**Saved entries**
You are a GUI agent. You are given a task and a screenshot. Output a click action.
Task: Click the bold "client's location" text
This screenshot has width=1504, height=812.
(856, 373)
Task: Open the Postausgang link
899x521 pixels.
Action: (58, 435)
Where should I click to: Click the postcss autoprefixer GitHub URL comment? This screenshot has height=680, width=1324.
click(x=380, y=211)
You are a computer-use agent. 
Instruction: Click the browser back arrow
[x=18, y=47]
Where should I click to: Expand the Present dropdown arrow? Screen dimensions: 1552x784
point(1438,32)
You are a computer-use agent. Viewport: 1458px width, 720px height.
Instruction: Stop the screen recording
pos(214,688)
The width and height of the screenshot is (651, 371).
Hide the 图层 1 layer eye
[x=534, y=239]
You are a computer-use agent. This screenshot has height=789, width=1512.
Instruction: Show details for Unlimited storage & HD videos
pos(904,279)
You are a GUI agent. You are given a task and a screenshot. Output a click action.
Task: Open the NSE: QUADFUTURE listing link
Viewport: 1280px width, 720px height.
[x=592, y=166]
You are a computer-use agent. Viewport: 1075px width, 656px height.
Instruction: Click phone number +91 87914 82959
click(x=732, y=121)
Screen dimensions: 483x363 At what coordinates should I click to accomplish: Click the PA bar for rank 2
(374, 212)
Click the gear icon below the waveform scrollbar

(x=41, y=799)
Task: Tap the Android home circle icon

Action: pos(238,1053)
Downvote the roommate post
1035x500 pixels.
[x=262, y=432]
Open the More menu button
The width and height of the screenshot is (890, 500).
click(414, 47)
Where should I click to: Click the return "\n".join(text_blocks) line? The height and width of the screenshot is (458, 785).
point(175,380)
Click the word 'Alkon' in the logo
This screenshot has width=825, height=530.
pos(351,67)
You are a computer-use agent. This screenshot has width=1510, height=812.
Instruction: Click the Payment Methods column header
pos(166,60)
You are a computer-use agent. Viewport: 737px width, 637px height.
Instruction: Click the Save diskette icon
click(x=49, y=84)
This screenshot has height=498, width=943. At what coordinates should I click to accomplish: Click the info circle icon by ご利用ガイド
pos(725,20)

**Task requirements**
Which lines of the records above contain the word "link"? Report each one in full.

**Worked solution**
Task: Open the Postausgang link
Task: Open the NSE: QUADFUTURE listing link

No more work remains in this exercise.